This is an archive of the discontinued LLVM Phabricator instance.

[AMDGPU] Enable Atomic Optimizer and Default to Iterative Scan Strategy.
ClosedPublic

Authored by pravinjagtap on Jun 11 2023, 7:47 AM.

Details

Summary

The D147408 implemented new Iterative approach for scan computations
and added new flag amdgpu-atomic-optimizer-strategy which is
defaulted to DPP.

The changeset https://github.com/GPUOpen-Drivers/llpc/pull/2506
adapts to the new changes in LLPC.

This patch enables atomic optimizer pass and selects Iterative
approach for scan computations by default for compute pipeline.

Text and item location entries
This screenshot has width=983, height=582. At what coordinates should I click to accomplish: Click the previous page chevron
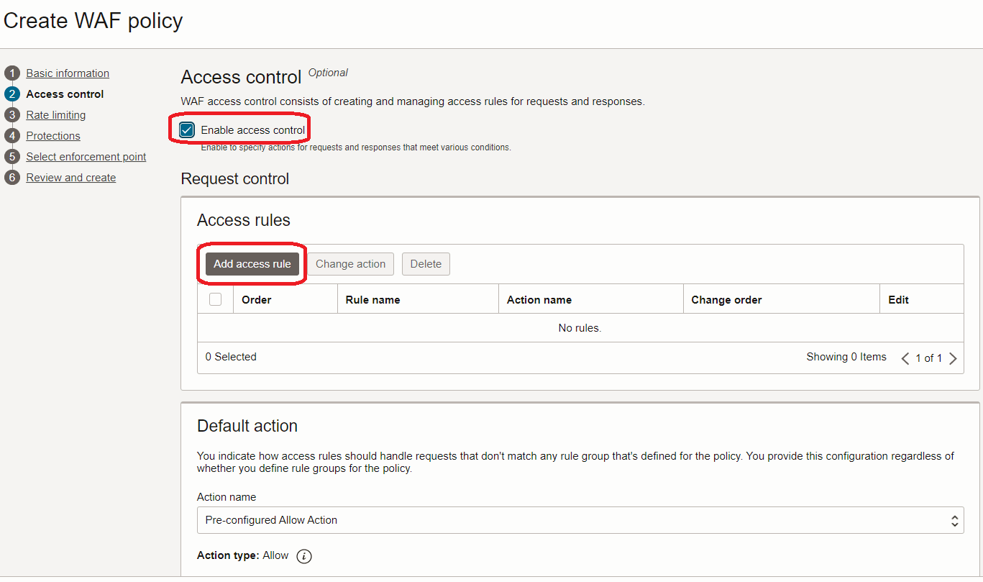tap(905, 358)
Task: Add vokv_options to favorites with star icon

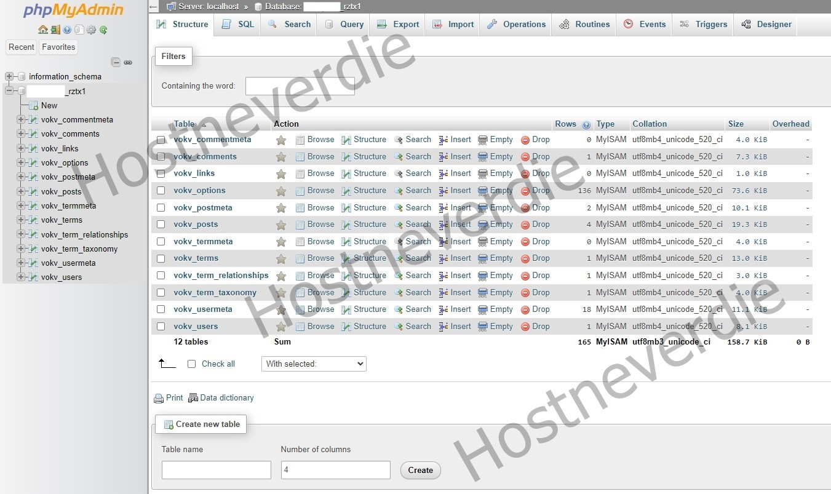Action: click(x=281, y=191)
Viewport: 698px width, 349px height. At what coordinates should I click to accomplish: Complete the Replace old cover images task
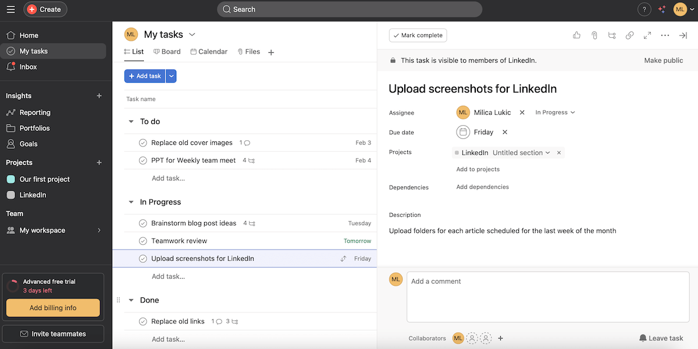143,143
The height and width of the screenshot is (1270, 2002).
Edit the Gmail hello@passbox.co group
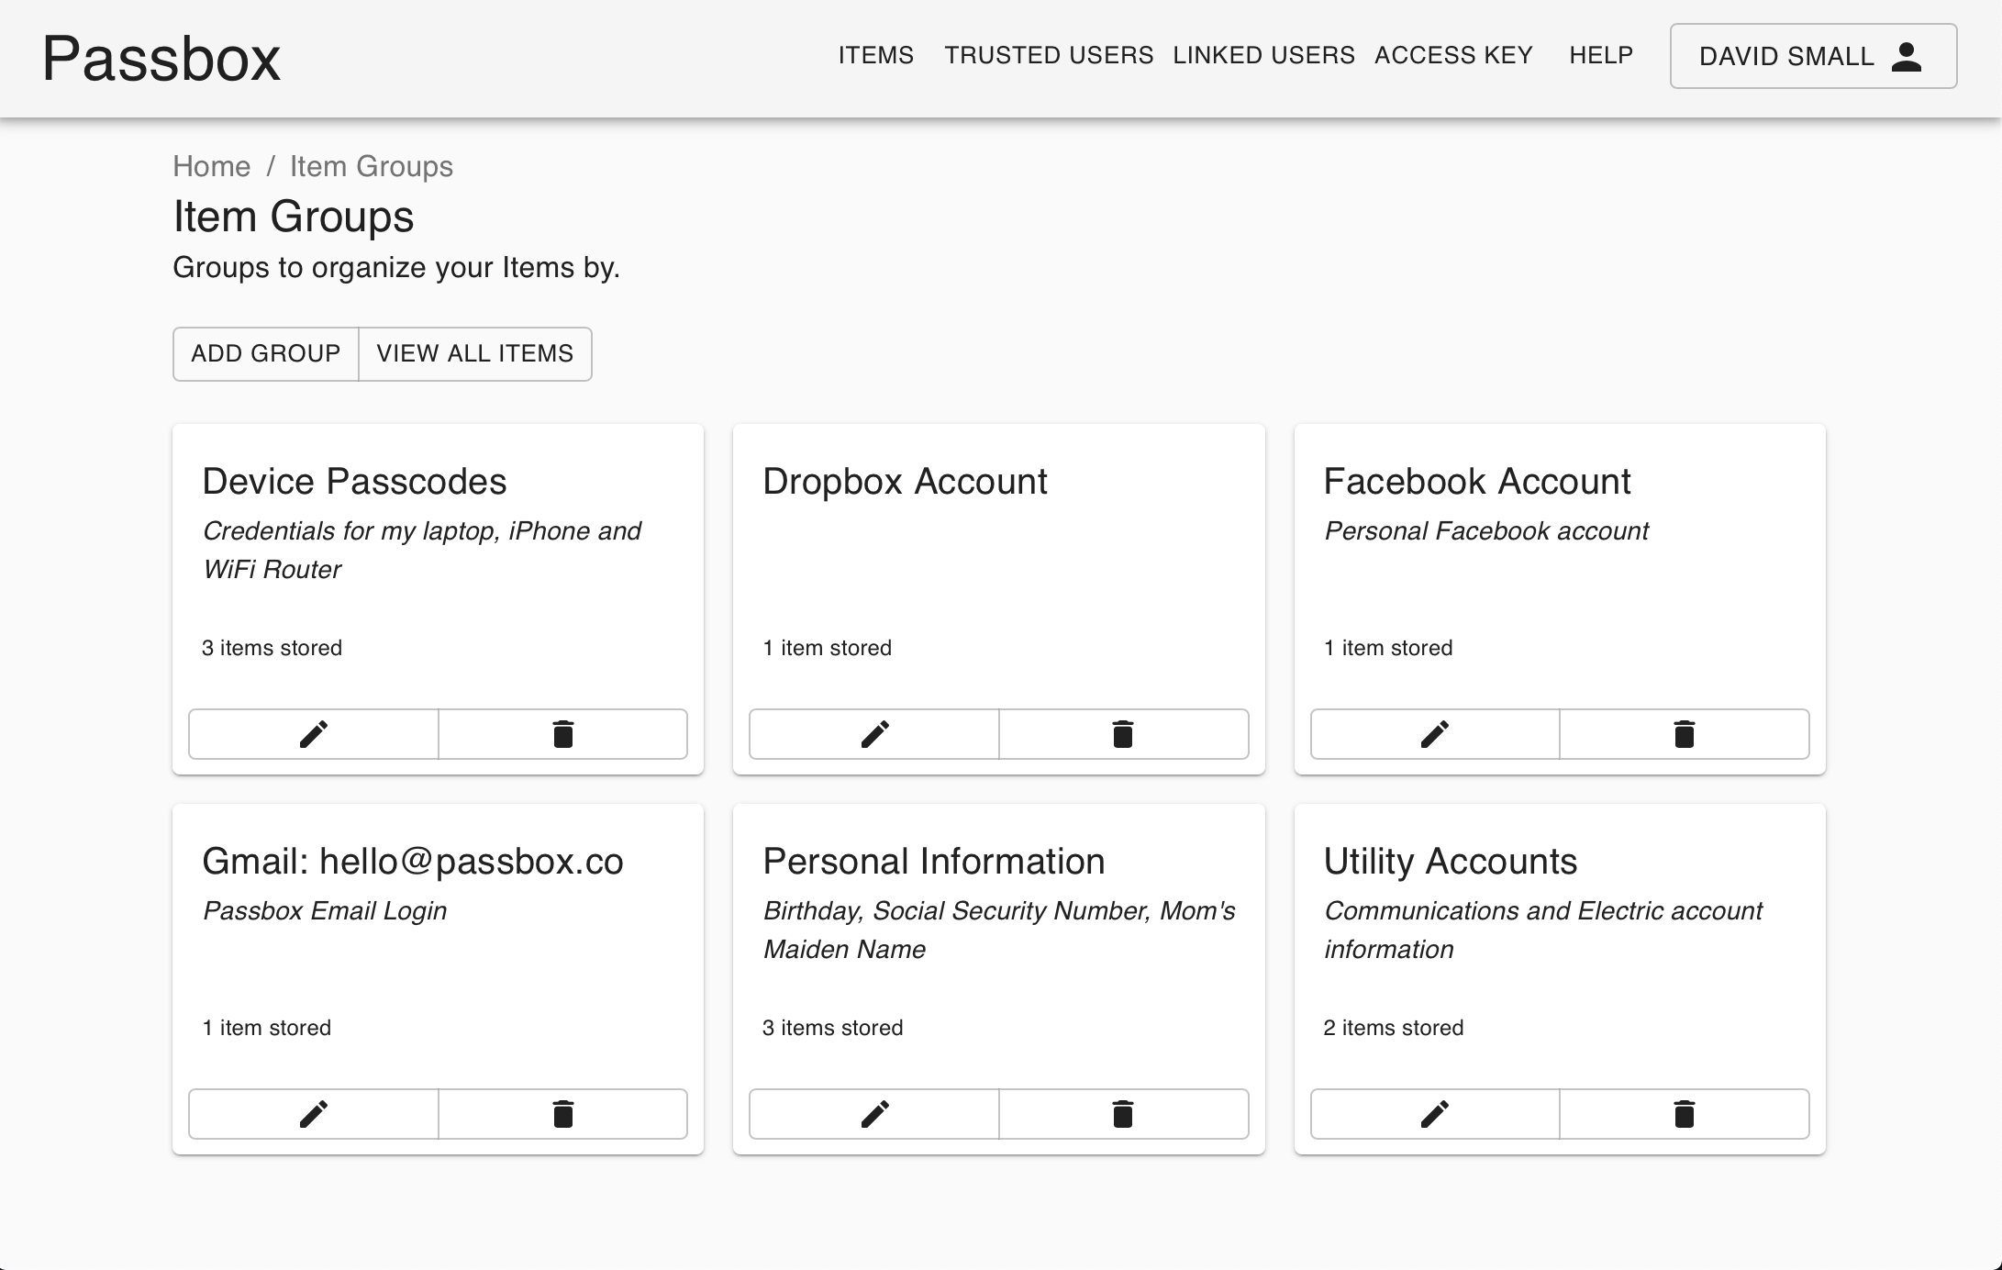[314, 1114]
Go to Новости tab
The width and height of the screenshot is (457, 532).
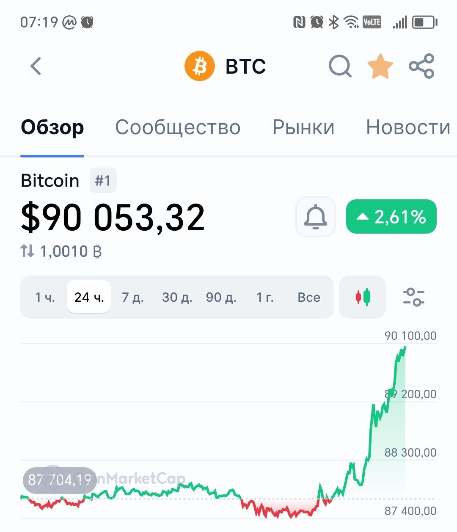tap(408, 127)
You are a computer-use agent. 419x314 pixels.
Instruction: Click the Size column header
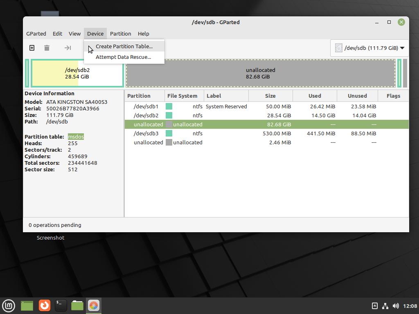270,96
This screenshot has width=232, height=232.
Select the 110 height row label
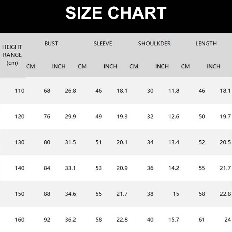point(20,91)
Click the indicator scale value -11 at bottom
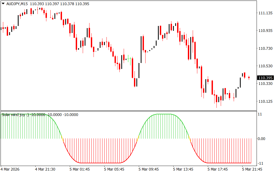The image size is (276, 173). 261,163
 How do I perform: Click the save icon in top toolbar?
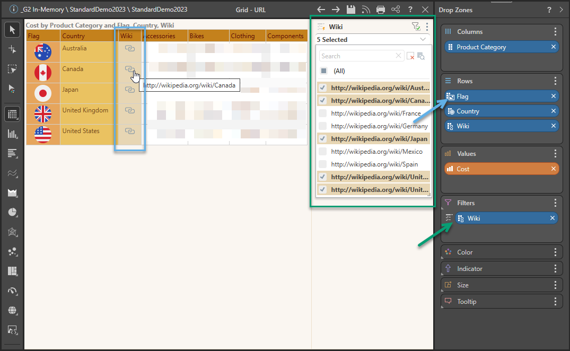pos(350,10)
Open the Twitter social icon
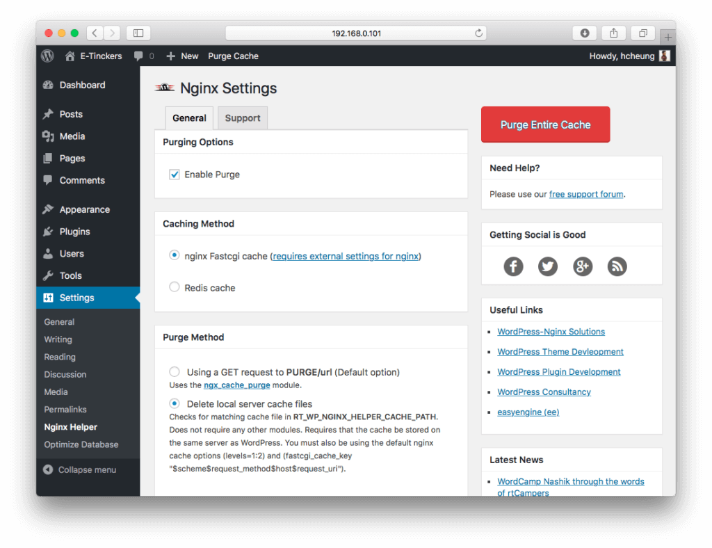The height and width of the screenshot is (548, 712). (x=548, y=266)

- DIRECTIONS FOR THIS TASK -
Answer these questions about the Phabricator patch page:
(a) Who authored the patch?
(b) According to the summary, what was the flag amdgpu-atomic-optimizer-strategy defaulted to in D147408?
(c) Which approach does this patch select by default for scan computations in the compute pipeline?

- EXERCISE SOLUTION -
(a) pravinjagtap
(b) DPP
(c) The Iterative approach